第5話 ありがとうございます結婚してください

 MR学園における待遇は、学園ランキングで大きく変わる。


 学園内、および学園の所在地であるゲーム特区で使える仮想通貨、マネーポイントの支給額も、そして学食で無料配給されているメニューも、学園ランキングで決まっている。


 学園ランキングは、一般科目の筆記テストと、MRゲームで実技試験で決まる。


 ゲームが上手いだけでは駄目というあたりが、専門高校とはいえ、高校は高校、という感じする。


 ただし美奈穂、厳密には美奈穂のパンツのせいで筆記テストもMRゲームの実技テストも散々だった俺は、学年最下位にして学園最下位の末席入学者。


 学園から支給されるマネーポイントはゼロで、学食のメニューはパンの耳だけ。

 寮生活なら、普通は親からの仕送りがあるものだけど……。



「MR学園はマネーポイントが支給されるから仕送りはいらないよ。

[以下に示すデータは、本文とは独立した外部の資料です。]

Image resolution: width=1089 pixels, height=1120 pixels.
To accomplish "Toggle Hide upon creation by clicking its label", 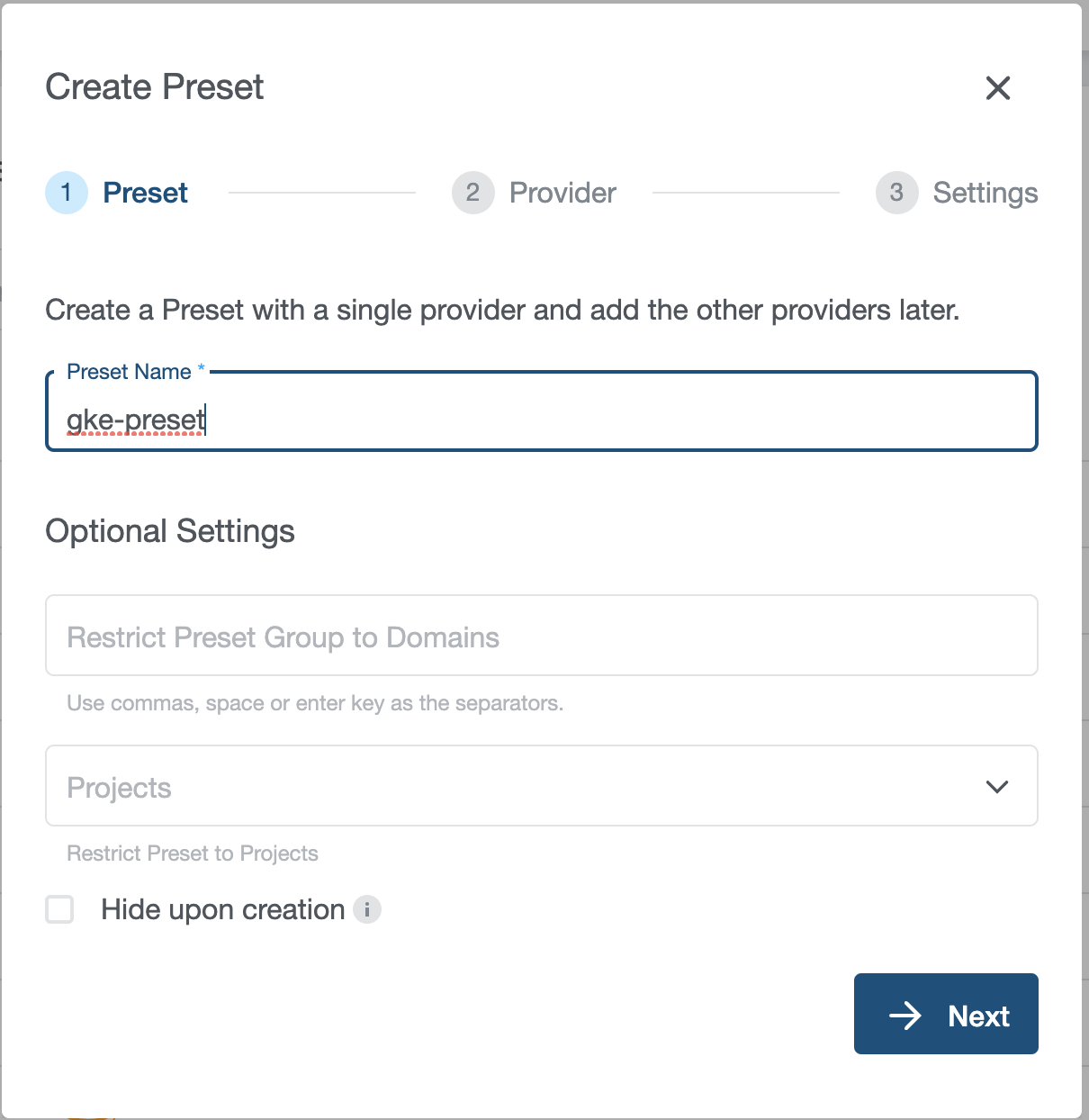I will tap(222, 909).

まっ、俺の腕なら生活費はたっぷり貰えるさ」

「兄さんはすごいです」

「どうだすごいだろ妹よ」


 入試前の俺の馬鹿。

 まさか、パンツに見とれて最下位なんて言えるわけもなく、俺は家族に、大きくサバを読んでいる。


 そして、嘘を隠すために嘘のメッセージを二度、三度を送り続けている。

 雪だるま式に増えていく罪の意識に、いつか首が回らなくなりそうだ。


 

 今日も昼休みになると学食で、夏希の食べるメンチカツとシチューのセットを写真に撮り、家族に送る。

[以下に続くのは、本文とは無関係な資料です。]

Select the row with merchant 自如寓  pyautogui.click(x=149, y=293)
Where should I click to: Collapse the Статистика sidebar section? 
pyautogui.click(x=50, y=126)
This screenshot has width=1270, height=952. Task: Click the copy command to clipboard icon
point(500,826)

「学園のメンチカツ、外はサクサク、中はジューシーなんだろうな、じゃなくて、だったよ」


 空中に表示されている、AR画面をタップしてメッセージを打ち込むと、SNSを更新した。


「あんた、本当のこと言って仕送りして貰えば?」


 俺の対面に座る春香が、グラタンをスプーンですくいながら、眉根を寄せた。


「いやだ、パンツに見とれてパン耳生活なんて知られたくない」


 言って、俺は涙ながらにパンの耳をかじった。


 テーブルの上では、手のひらサイズのくまお君がシャケを、夏希のウサギがニンジンを、春香のペンギンが小魚を、小さな口でもちもちと食べている。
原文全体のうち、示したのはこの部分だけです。